162 – LA RENCONTRE D’URBAIN ET DE LOUISETTE
Urbain fait la rencontre de Louisette à l’Hôpital Saint-Michel-Archange-de-Québec. On a vu au chapitre 161 que Louisette Desjardins était née en 1899 au sein d’une modeste famille de Saint-Pascal-de-Kamouraska et qu’elle y avait étudié à l’École de sciences ménagères. Elle déménage ensuite à Québec, à une date que j’ignore, pour poursuivre des études en vue de devenir infirmière à l’Hôpital Saint-Michel-Archange de Québec, un hôpital psychiatrique qui accueillait des milliers de patients et desservait non seulement la grande agglomération de Québec mais l’est et le nord de la province. Une fois diplômée, elle y décroche un emploi comme infirmière. C’est là qu’elle fait la connaissance, sans doute en 1928-1929, de Joseph-Urbain Bédard, qui y effectue un stage en médecine psychiatrique car il songe un moment à devenir psychiatre.
Urbain, un bon parti. Urbain Bédard est plus jeune qu’elle, brillant et promis à un bel avenir. On trouve dans les archives de la Faculté de médecine de l’Université Laval confirmation qu’Urbain avait décroché à deux reprises, au terme de sa troisième et de sa quatrième années d’études, le prestigieux Prix Morrin décerné à l’étudiant en médecine le plus prometteur, au terme d’une épreuve écrite particulièrement ardue. Urbain termine sa cinquième année en 1929-1930 et est immédiatement recruté afin d’ouvrir la première unité sanitaire de la municipalité d’Amqui, dans le Bas-du-fleuve. Il en devient le directeur (Source : Benoît Sinclair, Amqui, Cent Ans à Raconter, Chapitre 1, Visages d’antan, Rimouski, 1989, 610 pages, p. 399).

À faire:
1) Recopiez le passage de l'extrait qui part de "162 – LA RENCONTRE" et va jusqu'à "à devenir psychiatre.", en changeant "infirmière" pour "garde-malade".
2) Répondez à ces questions d'après l'extrait :
(a) En quelle année Louisette Desjardins est-elle née ?
(b) Quel prix Urbain a-t-il reçu à deux reprises ?
(c) Dans quelle municipalité Urbain ouvre-t-il la première unité sanitaire ?
3) Dans l'extrait, résumez en quelques lignes le paragraphe qui commence par "Urbain, un bon parti." en gardant ses faits principaux.

Lignes répertoriées:
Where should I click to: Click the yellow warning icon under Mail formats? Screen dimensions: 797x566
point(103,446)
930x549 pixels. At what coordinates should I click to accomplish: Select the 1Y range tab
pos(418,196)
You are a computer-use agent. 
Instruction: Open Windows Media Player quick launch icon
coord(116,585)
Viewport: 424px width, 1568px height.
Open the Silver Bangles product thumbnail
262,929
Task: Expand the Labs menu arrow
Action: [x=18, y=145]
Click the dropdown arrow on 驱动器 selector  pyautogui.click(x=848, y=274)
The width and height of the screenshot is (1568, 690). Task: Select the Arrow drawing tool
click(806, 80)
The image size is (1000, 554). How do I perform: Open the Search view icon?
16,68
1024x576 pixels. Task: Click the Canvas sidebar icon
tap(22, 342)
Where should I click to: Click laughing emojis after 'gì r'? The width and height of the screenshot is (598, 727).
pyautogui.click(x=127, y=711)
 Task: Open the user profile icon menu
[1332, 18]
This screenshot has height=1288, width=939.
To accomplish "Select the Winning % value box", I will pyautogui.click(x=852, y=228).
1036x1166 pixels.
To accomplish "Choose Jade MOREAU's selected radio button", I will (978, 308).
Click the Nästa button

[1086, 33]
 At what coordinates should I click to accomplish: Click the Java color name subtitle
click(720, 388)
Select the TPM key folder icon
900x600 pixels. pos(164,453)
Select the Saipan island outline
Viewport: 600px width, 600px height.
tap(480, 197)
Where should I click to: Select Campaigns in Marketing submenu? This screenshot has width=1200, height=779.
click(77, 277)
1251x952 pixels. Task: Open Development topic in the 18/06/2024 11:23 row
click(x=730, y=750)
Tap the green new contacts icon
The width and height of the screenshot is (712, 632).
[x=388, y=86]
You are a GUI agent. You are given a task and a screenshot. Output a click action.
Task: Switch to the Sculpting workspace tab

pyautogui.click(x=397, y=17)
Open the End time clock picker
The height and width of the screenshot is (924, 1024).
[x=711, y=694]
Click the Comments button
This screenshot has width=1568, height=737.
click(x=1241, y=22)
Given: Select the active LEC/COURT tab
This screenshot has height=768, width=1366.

Réponses attendues:
1)
162 – LA RENCONTRE D’URBAIN ET DE LOUISETTE
Urbain fait la rencontre de Louisette à l’Hôpital Saint-Michel-Archange-de-Québec. On a vu au chapitre 161 que Louisette Desjardins était née en 1899 au sein d’une modeste famille de Saint-Pascal-de-Kamouraska et qu’elle y avait étudié à l’École de sciences ménagères. Elle déménage ensuite à Québec, à une date que j’ignore, pour poursuivre des études en vue de devenir garde-malade à l’Hôpital Saint-Michel-Archange de Québec, un hôpital psychiatrique qui accueillait des milliers de patients et desservait non seulement la grande agglomération de Québec mais l’est et le nord de la province. Une fois diplômée, elle y décroche un emploi comme garde-malade. C’est là qu’elle fait la connaissance, sans doute en 1928-1929, de Joseph-Urbain Bédard, qui y effectue un stage en médecine psychiatrique car il songe un moment à devenir psychiatre.

2)
(a) En 1899.
(b) Le Prix Morrin.
(c) À Amqui.

3) Plus jeune que Louisette, Urbain Bédard est brillant et promis à un bel avenir. D'après les archives de la Faculté de médecine de l'Université Laval, il a obtenu deux fois le Prix Morrin, remis à l'étudiant en médecine le plus prometteur après une épreuve écrite très difficile. Il l'a reçu à la fin de sa troisième année, puis de sa quatrième. Il finit sa cinquième année en 1929-1930. Il est aussitôt recruté pour ouvrir la première unité sanitaire d'Amqui, dans le Bas-du-fleuve, et en devient le directeur (source : Benoît Sinclair, Amqui, Cent Ans à Raconter, p. 399).